TEXT FOR ANALYSIS:
───
10 Things That Evolved More Than Once

by Marjorie Mackintosh

Evolution is a trip in more ways than one. That life can adapt to its environment, to make a series of improvements to help it thrive in the world is amazing. Even more incredible is the way the same destination can be reached from different starting points.

It makes sense that more than one creature may evolve to have a certain ability like camouflage or venom. But sometimes nature goes even further than that. Sometimes the same thing will evolve in totally different organisms that have nothing to do with each other.

10. Nature Loves Making Crabs

It can never be overstated how much nature loves crabs. People love them too, but usually with butter and that’s a different kind of love. In nature, crabs are so beloved that they have evolved multiple times in an example of parallel evolution gone wild. 

The process of something evolving into a crab is called carcinization which in and of itself is impressive. It happens so often it got its own name. Depending on who you ask, crabs have evolved 5 or 6 separate times.
───
DATA RECORDS:
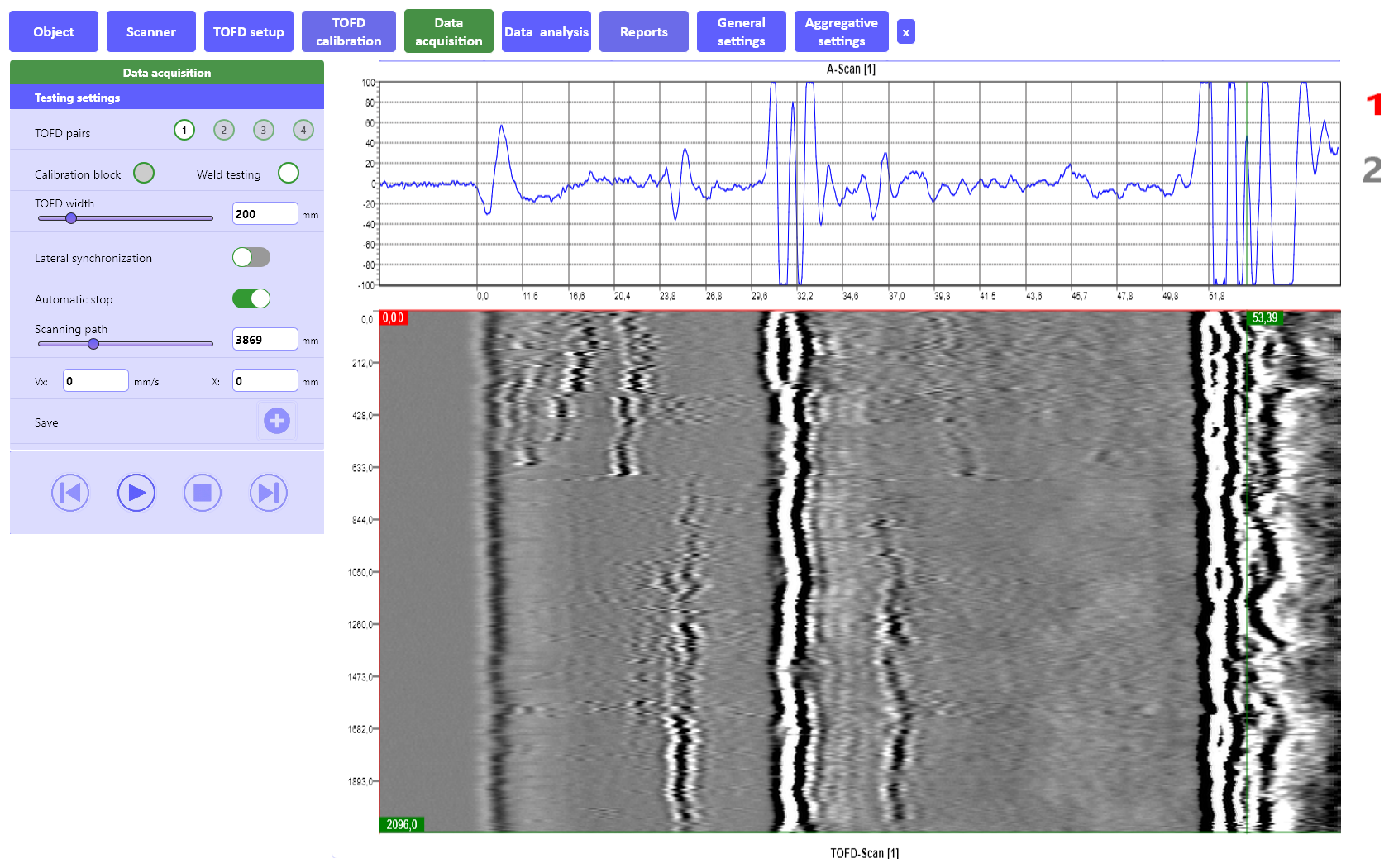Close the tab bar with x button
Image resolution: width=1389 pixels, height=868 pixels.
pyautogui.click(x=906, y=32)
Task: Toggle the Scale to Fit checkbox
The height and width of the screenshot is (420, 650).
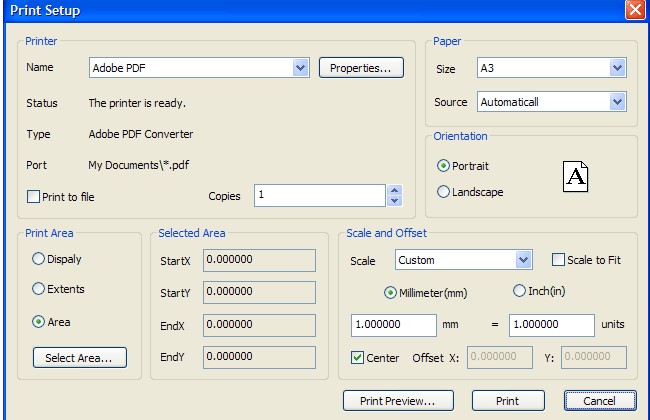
───
QUESTIONS TO ANSWER:
[1] Reproduce the passage of the article on things that evolved more than once that begins at "by Marjorie Mackintosh" and stops after "different starting points.".
[2] In the article on things that evolved more than once, what is the process of something evolving into a crab called?

TASK-BY-TASK SOLUTIONS:
[1]
by Marjorie Mackintosh

Evolution is a trip in more ways than one. That life can adapt to its environment, to make a series of improvements to help it thrive in the world is amazing. Even more incredible is the way the same destination can be reached from different starting points.

[2] Carcinization.